Tasks and exercises:
a. List every heading in the employment agreement excerpt below, including its number or letter.
b. Reproduce word for word the part of the employment agreement excerpt below that runs from "Company shall reimburse" up to and including "applicable policies.".

Extract:
[Begin]
4.       BUSINESS EXPENSES.

 

                           During his Employment, the Executive shall be

         authorized to incur necessary and reasonable travel, entertainment and

         other business expenses in connection with his duties hereunder. The

         Company shall reimburse the Executive for such expenses upon

         presentation of an itemized account and appropriate supporting

         documentation, all in accordance with the Company's generally

         applicable policies.

 

                  5.       TERMINATION OF EMPLOYMENT.

 

                           (a) TERMINATION OF EMPLOYMENT. The Company may

         terminate the Executive's Employment at any time and for any reason (or

         no reason), and with or without Cause, by giving the Executive ten

         day's notice in writing. The Executive may terminate his Employment by

         giving the Company ten days' advance notice in writing. The Executive's

         Employment shall terminate automatically in the event of his death. The

         termination of the Executive's Employment shall not limit or otherwise

         affect his obligations under Section 7.

 

                           (b) EMPLOYMENT AT WILL. The Executive's Employment

         with the Company shall be "at will," meaning that either the Executive

         or the Company shall be entitled to terminate the Executive's

         Employment at any time and for any reason, with or without Cause. Any

         contrary representations that may have been made to the Executive shall

         be superseded by this Agreement. This Agreement shall constitute the

         full and complete agreement between the Executive and the Company on

         the "at will" nature of the Executive's Employment, which may only be

         changed in an express written agreement signed by the Executive and a

         duly authorized officer of the Company.
[End]
Stored rows:
[Begin]
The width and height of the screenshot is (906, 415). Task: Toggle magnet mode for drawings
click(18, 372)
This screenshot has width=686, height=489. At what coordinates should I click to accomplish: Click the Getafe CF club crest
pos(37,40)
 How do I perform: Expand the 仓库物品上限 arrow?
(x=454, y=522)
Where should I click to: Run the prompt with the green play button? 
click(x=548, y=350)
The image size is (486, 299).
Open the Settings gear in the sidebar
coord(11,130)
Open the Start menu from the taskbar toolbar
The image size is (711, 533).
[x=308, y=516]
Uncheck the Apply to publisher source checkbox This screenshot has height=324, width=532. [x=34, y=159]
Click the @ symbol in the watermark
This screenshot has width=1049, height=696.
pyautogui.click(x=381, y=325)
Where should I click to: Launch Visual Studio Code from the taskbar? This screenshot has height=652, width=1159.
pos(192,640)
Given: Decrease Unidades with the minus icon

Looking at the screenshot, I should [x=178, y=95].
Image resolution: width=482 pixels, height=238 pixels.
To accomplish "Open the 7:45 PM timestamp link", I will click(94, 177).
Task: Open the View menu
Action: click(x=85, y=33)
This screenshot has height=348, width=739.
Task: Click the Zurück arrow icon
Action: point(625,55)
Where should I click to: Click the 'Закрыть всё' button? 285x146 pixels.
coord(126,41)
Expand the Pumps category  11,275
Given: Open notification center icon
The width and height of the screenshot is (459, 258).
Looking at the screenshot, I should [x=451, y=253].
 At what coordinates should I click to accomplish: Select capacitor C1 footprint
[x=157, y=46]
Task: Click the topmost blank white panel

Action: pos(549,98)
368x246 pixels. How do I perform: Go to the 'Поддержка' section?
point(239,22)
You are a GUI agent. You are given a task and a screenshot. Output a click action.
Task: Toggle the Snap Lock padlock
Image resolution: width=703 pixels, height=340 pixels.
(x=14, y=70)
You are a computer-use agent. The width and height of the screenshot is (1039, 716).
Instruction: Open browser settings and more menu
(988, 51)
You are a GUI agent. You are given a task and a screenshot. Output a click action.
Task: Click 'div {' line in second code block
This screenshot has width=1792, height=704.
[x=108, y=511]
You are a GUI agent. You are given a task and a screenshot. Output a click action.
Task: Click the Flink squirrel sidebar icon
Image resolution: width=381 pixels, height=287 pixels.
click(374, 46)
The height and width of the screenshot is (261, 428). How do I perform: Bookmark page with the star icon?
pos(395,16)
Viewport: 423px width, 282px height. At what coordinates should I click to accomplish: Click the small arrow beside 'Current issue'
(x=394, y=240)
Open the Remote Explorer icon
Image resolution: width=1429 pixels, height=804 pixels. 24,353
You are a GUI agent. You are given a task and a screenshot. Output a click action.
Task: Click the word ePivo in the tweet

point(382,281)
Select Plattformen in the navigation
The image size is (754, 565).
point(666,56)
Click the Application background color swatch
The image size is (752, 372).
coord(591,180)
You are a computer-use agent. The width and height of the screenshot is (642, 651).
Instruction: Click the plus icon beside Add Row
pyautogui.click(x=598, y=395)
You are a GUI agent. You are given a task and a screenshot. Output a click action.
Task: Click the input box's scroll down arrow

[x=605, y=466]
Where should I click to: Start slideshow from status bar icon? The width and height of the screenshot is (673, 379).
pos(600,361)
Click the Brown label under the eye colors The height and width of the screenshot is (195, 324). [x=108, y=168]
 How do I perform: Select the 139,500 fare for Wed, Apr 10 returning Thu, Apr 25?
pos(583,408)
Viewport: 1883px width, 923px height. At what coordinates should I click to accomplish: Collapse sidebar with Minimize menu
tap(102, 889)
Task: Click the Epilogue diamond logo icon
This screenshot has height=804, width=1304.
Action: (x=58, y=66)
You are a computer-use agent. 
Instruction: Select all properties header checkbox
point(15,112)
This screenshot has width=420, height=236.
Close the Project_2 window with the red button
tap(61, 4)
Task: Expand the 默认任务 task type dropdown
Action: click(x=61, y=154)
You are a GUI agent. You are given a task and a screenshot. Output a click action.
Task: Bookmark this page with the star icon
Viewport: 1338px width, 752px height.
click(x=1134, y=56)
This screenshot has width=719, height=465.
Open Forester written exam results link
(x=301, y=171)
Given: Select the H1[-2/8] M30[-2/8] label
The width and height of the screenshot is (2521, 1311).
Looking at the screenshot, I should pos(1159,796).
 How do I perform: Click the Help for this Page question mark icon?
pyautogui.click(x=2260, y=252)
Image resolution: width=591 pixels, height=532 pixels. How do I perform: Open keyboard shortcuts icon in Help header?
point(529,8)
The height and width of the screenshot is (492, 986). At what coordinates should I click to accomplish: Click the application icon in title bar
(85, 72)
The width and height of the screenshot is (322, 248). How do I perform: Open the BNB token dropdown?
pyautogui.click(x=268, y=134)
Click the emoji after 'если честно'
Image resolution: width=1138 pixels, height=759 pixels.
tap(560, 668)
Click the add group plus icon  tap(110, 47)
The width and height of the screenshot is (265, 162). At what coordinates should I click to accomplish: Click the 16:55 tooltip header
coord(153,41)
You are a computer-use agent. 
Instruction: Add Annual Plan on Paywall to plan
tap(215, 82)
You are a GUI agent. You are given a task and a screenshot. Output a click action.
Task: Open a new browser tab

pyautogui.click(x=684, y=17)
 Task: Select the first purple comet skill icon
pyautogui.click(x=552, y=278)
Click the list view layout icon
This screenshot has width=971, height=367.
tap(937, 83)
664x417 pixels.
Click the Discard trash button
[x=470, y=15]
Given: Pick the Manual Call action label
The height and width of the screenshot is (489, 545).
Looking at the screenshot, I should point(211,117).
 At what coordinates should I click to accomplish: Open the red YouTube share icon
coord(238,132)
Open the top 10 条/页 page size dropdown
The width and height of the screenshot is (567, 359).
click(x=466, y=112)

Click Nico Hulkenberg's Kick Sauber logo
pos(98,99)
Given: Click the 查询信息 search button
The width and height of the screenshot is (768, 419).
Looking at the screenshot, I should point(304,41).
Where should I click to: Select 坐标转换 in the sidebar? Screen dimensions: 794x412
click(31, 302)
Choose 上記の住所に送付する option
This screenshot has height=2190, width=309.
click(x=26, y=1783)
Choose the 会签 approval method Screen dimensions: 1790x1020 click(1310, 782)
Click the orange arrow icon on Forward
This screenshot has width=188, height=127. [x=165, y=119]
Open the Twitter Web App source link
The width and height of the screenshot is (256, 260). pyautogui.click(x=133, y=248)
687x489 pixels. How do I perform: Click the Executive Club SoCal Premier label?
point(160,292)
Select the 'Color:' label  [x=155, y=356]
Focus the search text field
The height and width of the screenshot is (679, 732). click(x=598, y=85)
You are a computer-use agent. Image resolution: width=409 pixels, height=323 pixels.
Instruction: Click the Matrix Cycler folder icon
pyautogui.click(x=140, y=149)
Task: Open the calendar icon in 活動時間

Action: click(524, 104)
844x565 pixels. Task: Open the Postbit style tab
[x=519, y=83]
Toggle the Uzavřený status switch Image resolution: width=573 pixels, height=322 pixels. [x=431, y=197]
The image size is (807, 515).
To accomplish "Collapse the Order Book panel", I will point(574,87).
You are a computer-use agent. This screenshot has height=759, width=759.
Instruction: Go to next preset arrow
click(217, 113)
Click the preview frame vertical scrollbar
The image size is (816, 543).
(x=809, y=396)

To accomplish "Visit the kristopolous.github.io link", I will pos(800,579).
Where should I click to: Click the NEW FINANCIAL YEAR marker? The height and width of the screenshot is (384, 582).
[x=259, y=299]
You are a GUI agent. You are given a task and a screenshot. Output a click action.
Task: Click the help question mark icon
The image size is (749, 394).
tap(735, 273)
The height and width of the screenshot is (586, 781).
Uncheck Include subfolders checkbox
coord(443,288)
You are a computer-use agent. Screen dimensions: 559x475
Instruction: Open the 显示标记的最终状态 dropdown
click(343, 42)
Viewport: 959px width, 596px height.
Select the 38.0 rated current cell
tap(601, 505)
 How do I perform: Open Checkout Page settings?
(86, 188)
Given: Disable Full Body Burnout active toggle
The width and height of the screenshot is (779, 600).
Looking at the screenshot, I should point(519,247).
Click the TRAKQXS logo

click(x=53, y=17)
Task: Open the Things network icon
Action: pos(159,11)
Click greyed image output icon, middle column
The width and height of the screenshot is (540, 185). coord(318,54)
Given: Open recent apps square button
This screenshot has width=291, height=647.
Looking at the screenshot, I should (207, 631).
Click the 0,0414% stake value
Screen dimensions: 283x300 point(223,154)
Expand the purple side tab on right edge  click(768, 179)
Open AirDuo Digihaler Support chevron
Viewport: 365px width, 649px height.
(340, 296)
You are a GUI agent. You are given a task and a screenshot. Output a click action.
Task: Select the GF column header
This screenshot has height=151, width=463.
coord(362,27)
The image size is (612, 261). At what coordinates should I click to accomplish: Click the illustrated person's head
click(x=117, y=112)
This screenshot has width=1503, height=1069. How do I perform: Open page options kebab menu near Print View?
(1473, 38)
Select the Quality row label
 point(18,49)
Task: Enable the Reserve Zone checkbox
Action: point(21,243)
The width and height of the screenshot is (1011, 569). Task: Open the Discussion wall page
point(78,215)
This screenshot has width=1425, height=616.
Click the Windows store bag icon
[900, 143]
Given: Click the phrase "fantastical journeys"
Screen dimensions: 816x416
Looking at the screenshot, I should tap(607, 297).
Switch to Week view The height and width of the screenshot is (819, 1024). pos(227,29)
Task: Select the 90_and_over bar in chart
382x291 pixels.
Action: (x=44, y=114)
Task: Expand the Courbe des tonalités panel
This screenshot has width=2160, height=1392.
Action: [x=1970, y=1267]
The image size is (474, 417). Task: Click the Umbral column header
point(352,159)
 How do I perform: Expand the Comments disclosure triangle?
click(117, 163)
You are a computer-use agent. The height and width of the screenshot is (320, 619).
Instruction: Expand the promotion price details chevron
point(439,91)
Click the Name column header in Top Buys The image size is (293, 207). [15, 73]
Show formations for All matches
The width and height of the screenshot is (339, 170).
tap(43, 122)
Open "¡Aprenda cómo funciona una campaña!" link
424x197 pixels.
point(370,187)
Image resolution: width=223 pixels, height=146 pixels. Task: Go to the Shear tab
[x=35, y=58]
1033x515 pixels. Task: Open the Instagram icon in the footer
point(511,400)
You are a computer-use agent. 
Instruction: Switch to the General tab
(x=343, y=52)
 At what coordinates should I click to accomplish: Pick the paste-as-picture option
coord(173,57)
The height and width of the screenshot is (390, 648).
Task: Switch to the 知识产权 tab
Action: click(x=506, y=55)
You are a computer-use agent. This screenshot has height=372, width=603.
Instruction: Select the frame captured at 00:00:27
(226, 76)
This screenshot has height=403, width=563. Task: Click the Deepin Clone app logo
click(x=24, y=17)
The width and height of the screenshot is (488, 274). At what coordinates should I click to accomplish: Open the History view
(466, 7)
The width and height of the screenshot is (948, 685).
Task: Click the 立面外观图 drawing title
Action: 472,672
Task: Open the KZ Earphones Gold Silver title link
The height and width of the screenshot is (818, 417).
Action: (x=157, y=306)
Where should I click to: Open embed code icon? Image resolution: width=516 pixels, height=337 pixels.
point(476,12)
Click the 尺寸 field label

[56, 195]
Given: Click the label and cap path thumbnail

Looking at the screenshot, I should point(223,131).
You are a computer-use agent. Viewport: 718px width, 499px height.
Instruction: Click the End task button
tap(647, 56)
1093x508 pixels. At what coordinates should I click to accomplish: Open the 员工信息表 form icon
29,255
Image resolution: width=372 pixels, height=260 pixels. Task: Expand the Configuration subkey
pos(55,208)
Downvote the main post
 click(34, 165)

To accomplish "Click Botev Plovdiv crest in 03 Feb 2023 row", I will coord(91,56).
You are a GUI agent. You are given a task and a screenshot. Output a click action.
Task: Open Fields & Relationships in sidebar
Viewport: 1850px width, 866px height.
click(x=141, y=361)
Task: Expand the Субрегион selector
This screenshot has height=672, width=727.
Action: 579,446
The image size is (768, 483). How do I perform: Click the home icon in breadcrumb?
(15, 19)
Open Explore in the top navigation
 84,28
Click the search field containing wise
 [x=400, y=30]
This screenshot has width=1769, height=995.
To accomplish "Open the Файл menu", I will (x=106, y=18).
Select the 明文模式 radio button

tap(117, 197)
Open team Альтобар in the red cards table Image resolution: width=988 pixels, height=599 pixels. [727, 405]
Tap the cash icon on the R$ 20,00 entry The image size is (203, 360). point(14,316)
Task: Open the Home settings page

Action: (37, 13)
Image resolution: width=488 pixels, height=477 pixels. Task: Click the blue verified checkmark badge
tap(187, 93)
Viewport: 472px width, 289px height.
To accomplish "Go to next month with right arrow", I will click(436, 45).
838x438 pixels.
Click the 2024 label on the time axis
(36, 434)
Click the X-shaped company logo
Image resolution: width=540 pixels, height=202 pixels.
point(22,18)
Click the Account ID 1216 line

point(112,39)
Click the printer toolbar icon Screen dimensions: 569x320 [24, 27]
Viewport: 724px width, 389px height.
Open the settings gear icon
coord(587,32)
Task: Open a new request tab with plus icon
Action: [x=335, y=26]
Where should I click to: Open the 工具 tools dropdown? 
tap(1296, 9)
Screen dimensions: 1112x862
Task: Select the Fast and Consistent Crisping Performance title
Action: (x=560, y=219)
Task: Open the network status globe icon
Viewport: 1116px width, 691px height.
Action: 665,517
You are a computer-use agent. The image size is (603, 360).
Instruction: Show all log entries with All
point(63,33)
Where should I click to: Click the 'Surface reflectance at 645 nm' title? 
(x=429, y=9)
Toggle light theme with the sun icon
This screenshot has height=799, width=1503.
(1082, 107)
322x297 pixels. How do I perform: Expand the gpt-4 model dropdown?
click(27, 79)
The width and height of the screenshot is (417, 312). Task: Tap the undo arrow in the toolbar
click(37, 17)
[End]
Exercise responses:
a.
4. BUSINESS EXPENSES
5. TERMINATION OF EMPLOYMENT
(a) TERMINATION OF EMPLOYMENT
(b) EMPLOYMENT AT WILL

b.
Company shall reimburse the Executive for such expenses upon

         presentation of an itemized account and appropriate supporting

         documentation, all in accordance with the Company's generally

         applicable policies.